[Collected data]
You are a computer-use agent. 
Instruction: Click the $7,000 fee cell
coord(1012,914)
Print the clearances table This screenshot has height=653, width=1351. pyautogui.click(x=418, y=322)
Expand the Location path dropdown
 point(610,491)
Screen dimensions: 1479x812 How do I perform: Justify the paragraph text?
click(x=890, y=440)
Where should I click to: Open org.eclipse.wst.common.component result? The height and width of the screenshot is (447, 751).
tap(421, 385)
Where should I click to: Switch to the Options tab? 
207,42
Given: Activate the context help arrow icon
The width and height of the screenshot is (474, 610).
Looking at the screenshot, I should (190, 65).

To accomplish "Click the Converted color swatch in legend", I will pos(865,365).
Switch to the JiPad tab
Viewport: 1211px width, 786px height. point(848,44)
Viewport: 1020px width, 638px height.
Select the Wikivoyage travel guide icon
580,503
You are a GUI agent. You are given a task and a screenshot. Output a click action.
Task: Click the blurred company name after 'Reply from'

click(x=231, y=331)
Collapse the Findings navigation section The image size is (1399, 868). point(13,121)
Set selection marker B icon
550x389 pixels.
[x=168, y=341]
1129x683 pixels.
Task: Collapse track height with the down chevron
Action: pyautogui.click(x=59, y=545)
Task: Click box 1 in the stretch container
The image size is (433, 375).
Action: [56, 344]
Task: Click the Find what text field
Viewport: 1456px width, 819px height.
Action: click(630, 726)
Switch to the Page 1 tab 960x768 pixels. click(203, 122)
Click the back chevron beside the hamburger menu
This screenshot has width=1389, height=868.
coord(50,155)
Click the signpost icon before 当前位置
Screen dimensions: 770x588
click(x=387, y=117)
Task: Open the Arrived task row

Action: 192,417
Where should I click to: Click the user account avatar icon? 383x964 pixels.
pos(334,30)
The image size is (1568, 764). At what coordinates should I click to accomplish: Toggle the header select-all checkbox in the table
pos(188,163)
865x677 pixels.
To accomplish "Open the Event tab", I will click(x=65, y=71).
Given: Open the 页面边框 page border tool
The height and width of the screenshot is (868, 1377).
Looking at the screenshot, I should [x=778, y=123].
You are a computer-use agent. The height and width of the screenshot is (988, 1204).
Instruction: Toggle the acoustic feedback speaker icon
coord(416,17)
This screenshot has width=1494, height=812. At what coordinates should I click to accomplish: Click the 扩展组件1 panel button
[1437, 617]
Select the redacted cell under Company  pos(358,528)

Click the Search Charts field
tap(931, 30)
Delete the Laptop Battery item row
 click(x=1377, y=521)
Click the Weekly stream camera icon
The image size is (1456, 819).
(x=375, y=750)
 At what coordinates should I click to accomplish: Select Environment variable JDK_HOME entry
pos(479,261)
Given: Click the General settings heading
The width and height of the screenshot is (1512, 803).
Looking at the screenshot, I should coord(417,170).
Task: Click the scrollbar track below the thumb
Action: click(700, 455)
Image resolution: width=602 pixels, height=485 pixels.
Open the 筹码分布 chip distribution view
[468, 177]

▶ **Exercise instructions**
Rewrite every line of the rows above as a numbered list, leaving out the blank lines.

▶ **Exercise result**
1. You are a computer-use agent. 
2. Instruction: Click the $7,000 fee cell
3. coord(1012,914)
4. Print the clearances table This screenshot has height=653, width=1351. pyautogui.click(x=418, y=322)
5. Expand the Location path dropdown
6.  point(610,491)
7. Screen dimensions: 1479x812 How do I perform: Justify the paragraph text?
8. click(x=890, y=440)
9. Where should I click to: Open org.eclipse.wst.common.component result? The height and width of the screenshot is (447, 751).
10. tap(421, 385)
11. Where should I click to: Switch to the Options tab? 
12. 207,42
13. Given: Activate the context help arrow icon
14. The width and height of the screenshot is (474, 610).
15. Looking at the screenshot, I should (190, 65).
16. To accomplish "Click the Converted color swatch in legend", I will pos(865,365).
17. Switch to the JiPad tab
18. Viewport: 1211px width, 786px height. point(848,44)
19. Viewport: 1020px width, 638px height.
20. Select the Wikivoyage travel guide icon
21. 580,503
22. You are a GUI agent. You are given a task and a screenshot. Output a click action.
23. Task: Click the blurred company name after 'Reply from'
24. click(x=231, y=331)
25. Collapse the Findings navigation section The image size is (1399, 868). point(13,121)
26. Set selection marker B icon
27. 550x389 pixels.
28. [x=168, y=341]
29. 1129x683 pixels.
30. Task: Collapse track height with the down chevron
31. Action: pyautogui.click(x=59, y=545)
32. Task: Click box 1 in the stretch container
33. The image size is (433, 375).
34. Action: [56, 344]
35. Task: Click the Find what text field
36. Viewport: 1456px width, 819px height.
37. Action: click(630, 726)
38. Switch to the Page 1 tab 960x768 pixels. click(203, 122)
39. Click the back chevron beside the hamburger menu
40. This screenshot has width=1389, height=868.
41. coord(50,155)
42. Click the signpost icon before 当前位置
43. Screen dimensions: 770x588
44. click(x=387, y=117)
45. Task: Open the Arrived task row
46. Action: 192,417
47. Where should I click to: Click the user account avatar icon? 383x964 pixels.
48. pos(334,30)
49. The image size is (1568, 764). At what coordinates should I click to accomplish: Toggle the header select-all checkbox in the table
50. pos(188,163)
51. 865x677 pixels.
52. To accomplish "Open the Event tab", I will click(x=65, y=71).
53. Given: Open the 页面边框 page border tool
54. The height and width of the screenshot is (868, 1377).
55. Looking at the screenshot, I should [x=778, y=123].
56. You are a computer-use agent. The height and width of the screenshot is (988, 1204).
57. Instruction: Toggle the acoustic feedback speaker icon
58. coord(416,17)
59. This screenshot has width=1494, height=812. At what coordinates should I click to accomplish: Click the 扩展组件1 panel button
60. [1437, 617]
61. Select the redacted cell under Company  pos(358,528)
62. Click the Search Charts field
63. tap(931, 30)
64. Delete the Laptop Battery item row
65.  click(x=1377, y=521)
66. Click the Weekly stream camera icon
67. The image size is (1456, 819).
68. (x=375, y=750)
69.  At what coordinates should I click to accomplish: Select Environment variable JDK_HOME entry
70. pos(479,261)
71. Given: Click the General settings heading
72. The width and height of the screenshot is (1512, 803).
73. Looking at the screenshot, I should coord(417,170).
74. Task: Click the scrollbar track below the thumb
75. Action: click(700, 455)
76. Image resolution: width=602 pixels, height=485 pixels.
77. Open the 筹码分布 chip distribution view
78. [468, 177]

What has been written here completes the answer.